Somente um equilíbrio entre Estado e iniciativa privada garantirá que a América Latina não perca novamente o bonde do crescimento econômico promovido pelas novas tecnologias.
A avaliação é da pesquisadora Carlota Perez, para quem o Brasil ainda tem a capacidade de liderar esse salto de desenvolvimento.
A economista abriu nesta segunda-feira (29) o curso Nova Economia para Jornalistas promovido pelo iFood com o jornal Folha de S.Paulo. Perez é considerada uma das grandes especialistas nas relações entre as mudanças tecnológicas e o desenvolvimento econômico.
Para ela, há um padrão nos ciclos das grandes inovações e que podem nos ajudar a entender o momento atual e identificar oportunidades para o futuro. Isso porque, antes da consolidação de uma revolução tecnológica, há um momento de colapso -e o mundo vive hoje o fim desse período de quebra e recessão, diz Perez.
“Cada revolução é um conjunto distinto de oportunidades”, afirma. “Importante entender a complexidade de cada revolução e como elas abarcam processos, sistemas –e muito deles são revolucionários por si próprios.”
Um dos padrões observados pela pesquisadora é que, ao fim dos períodos de quebra e recessão, os saltos de produtividade dependem de uma atuação combinada dos governos com as empresas.
O livre mercado, diz, abre muitas oportunidades, mas não resolve o problema da desigualdade. O Estado sozinho também não dá conta do desenvolvimento.
“Nenhum país saltou à liderança e ao desenvolvimento sem uma promoção forte, clara e inteligente em inovação por parte do Estado”, afirma. “Todos tinham um Estado forte e ativo, e um setor privado dinâmico.”
Ela cita os exemplos dos países asiáticos que tiveram saltos de desenvolvimento a partir dos anos 1980, como Coreia do Sul e Singapura. Nesse último, afirma, o governo buscava na iniciativa privada os agentes de mais alto nível e experiência e com condições de lidar com a complexidade dos processos de desenvolvimento.
“Nem ao Estado, nem ao mercado”, diz Perez.

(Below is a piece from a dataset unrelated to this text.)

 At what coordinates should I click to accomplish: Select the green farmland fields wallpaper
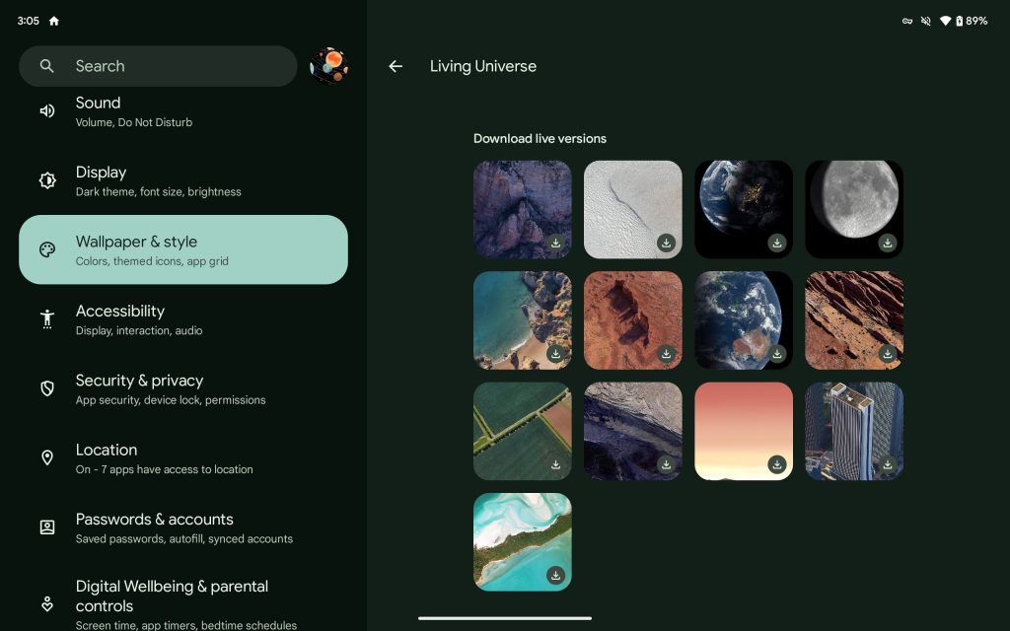[x=522, y=430]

O que é necessário, segundo ela, é um consenso no qual todas as instâncias governamentais atuem e atraiam as comunidades locais, permitindo a criação de redes capilarizadas de especialização.
Para Perez, o Brasil é fonte de grande preocupação justamente pela desarticulação entre as empresas e as políticas públicas.

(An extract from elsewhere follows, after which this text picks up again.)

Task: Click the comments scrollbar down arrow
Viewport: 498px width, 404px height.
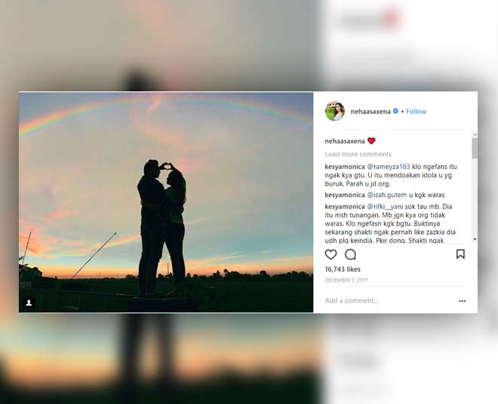Action: (474, 239)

“Há muita inovação, mas elas estão isoladas. É necessário ter um rumo claro, uma ambição de como trabalhar”, afirma. “Chama atenção a desigualdade, uma das piores do mundo, com exceção da Venezuela [Perez é anglo-venezuelana], mas creio que o Brasil tem um potencial tão grande, é um líder nato.”
A fuga de cérebros -nome dado à imigração de profissionais, que vem se intensificando no setor de tecnologia- é um drama, na avaliação de Perez, e um movimento difícil de ser revertido. “Como querem que eles fiquem aqui se não dão oportunidades verdadeiras?”

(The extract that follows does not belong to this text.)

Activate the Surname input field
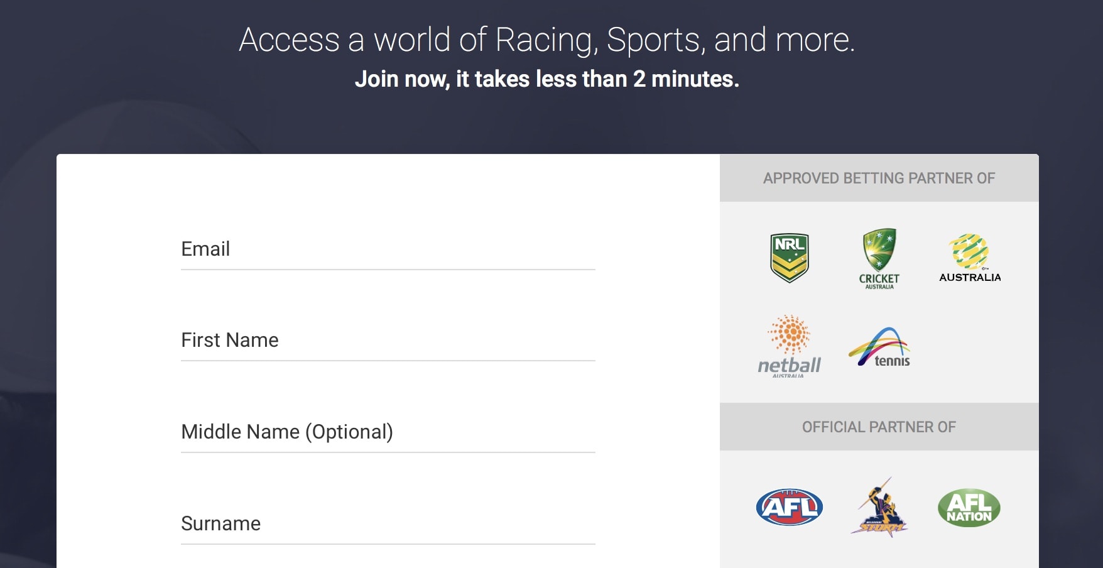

Com o Brasil a pouco mais de um mês de eleições presidenciais, Perez vê pouco espaço para diálogo caso Jair Bolsonaro (PL) seja reeleito, mas aponta que cabe à iniciativa privada “fazê-los entender, com universidades, sindicatos. Uma ação de pressão sobre os políticos.”
Participam do curso sobre a Nova Economia jornalistas, professores e estudantes de comunicação de todo o país. Serão 30 horas de treinamento em encontros semanais nos formatos online e presencial. Estão na programação discussões sobre comportamento, novos negócios, capitalismo consciente, sustentabilidade, papel do estado e relações de trabalho.